To load a hash table we use the following syntax:

; NOTE: The table must exists. I.e. you must have called /hmake first, or use the -m switch.
/hload <table_name> <filename>
; The -s switch shows debug information
; The -i switch will read from an ini file containing lines of item=data
; The -n switch interprets the file as if it were /hsave'ed with the -n switch to contain only data, assigning item names as sequential integers beginning with 1.
; The -m[N] switch creates the hashtable if it does not already exist, optionally giving it N buckets different than the default 100 buckets.
; The -b switch will treat the file as a binary file in the format created by the /hsave -b switch.
; The -B switch will treat the file as a binary file in the format created by the /hsave -B switch.

To load the table we've just saved we would use the following code:

/hload -i Colors colors.ini

If you /hload a saved file into a hashtable, it behaves the same way that /hadd does. It creates item names that do not yet exist, and updates the data values of any item names which already exist.

Deleting a Table

To complete destroy a table and all its values, you can use the hfree command:

/hfree <table_name>
/hfree -w <*wild*table*>
;hfree has a -s switch which shows the action taken, as the other hashtable commands have

With the -w switch you can specify a wildcard pattern. All matching tables will be freed. If you already deleted a table and try to delete it again, "hfree tablename" halts your script. You must either use $hget(tablename) to verify the table's existence, or use -w without a wildcard. "hfree -w tablename_without_wildcards"

Searching for a Item and value pair

The $hfind identifier can be used to search the table for a particular pair.

; The Nth Item name that matches the wildcard pattern
$hfind(<table_name>, <pattern>, <Nth>, w)
; The Nth Item that matches the RegExp pattern
$hfind(<table_name>, <pattern>, <Nth>, r)
; The Nth Item that wildcard matches the text
$hfind(<table_name>, <text>, <Nth>, W)
; The Nth Item that RegExp matches the text
$hfind(<table_name>, <text>, <Nth>, R)
; $hfind(...).data will search the data instead of the item name.

If you specify 0 for Nth Item, the total number of matches will be returned instead. An example from our Colors table would be:

//echo -a $hfind(Colors, *ary*, 1, w)

Which will return "Mary". because Mary appeared before Gary in the iteration list of items. Prior to v7.53 it returned "Gary" because that name appeared first in the iteration list.

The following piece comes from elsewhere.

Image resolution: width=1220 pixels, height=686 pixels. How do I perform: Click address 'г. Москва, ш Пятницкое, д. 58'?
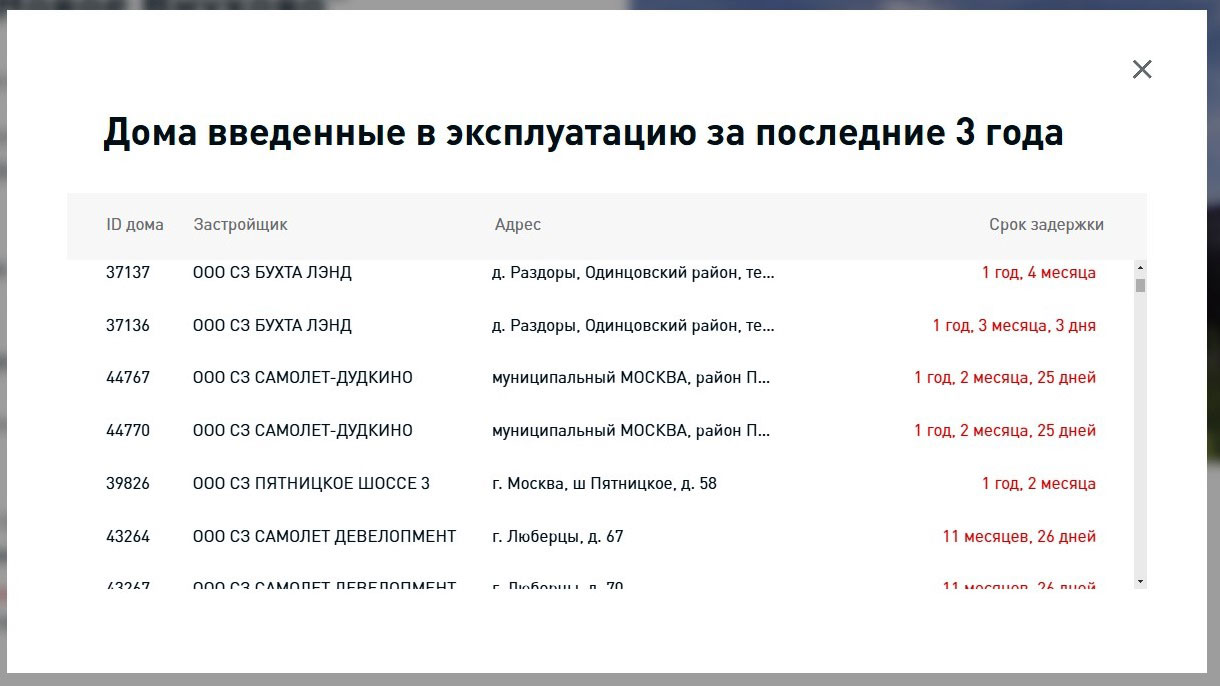click(604, 484)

Note 1: Using a non-hashed method for finding an item or data using $hfind is an inefficient way to retrieve values and items. See the explanation below for why mIRC will iterate over the hash table for every $hfind - so time required per lookup will increase linearly with the table size. If it is possible to do so, then it's best to get a value using $hget using its item name.

Note 2: Use of $hfind to find the specific records that you want is, however, still likely to result in much better performance than iterating over the hash table using $hget(table,n) because mIRC can execute the single $hfind using compiled code rather than executing the large number of mSL statements needed to loop over the hash table using $hget.

Technical Explanation

mIRC's hash tables are implemented as follows.

  1. When you create a hash table, it is created with a defined number of "slots" (or "buckets").
  2. When you add an item to the table using /hadd, a hash algorithm calculates a bucket number based on the item name. Each bucket holds a linked-list of items whose names map to that bucket number, with each new item being added to the list of items in that bucket.
  3. When you look up an item by name using $hget, then the same hash algorithm is used to locate the bucket it will be stored under and then the linked-list in that bucket is searched sequentially for the item. The purpose of hashing is to perform this kind of lookup on potentially large tables with faster performance. If a table has 101 buckets each containing 10 items, it is much faster to search within the 10 items than to search within all 1010 items.
  4. When you get an item by position using $hget(table,position), or use $hfind to search data or search using wildcards or regular expressions, then the hash algorithm cannot be used to identify the correct bucket, and instead mIRC has to iterate across part or all of the hash table to count or to find the record you want.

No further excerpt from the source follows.